Dataset records
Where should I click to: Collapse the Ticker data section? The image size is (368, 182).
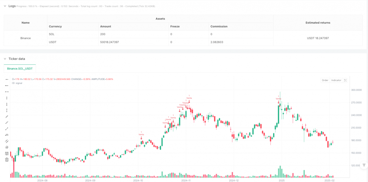pos(5,59)
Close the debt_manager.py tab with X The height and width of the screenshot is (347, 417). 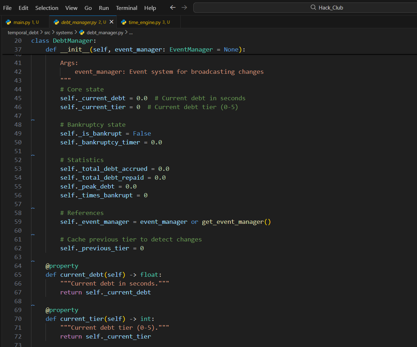(x=111, y=22)
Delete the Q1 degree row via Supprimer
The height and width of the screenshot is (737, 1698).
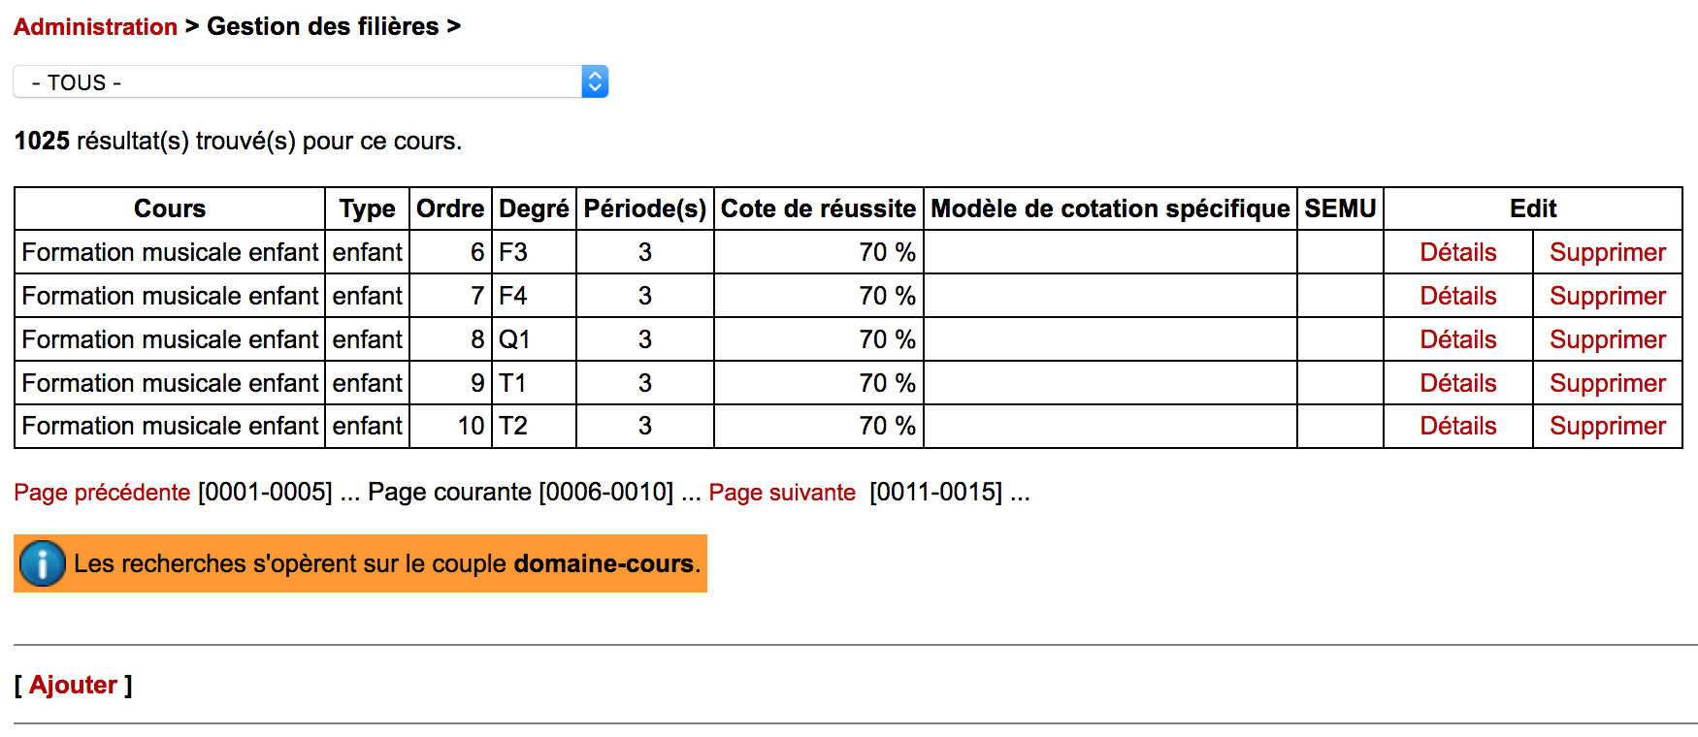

What this task involves:
Please output only the lines running from the one that holds "Delete the Q1 degree row via Supprimer" through the last line of the entries, both ends included, without any images.

Exercise output:
Delete the Q1 degree row via Supprimer
The height and width of the screenshot is (737, 1698).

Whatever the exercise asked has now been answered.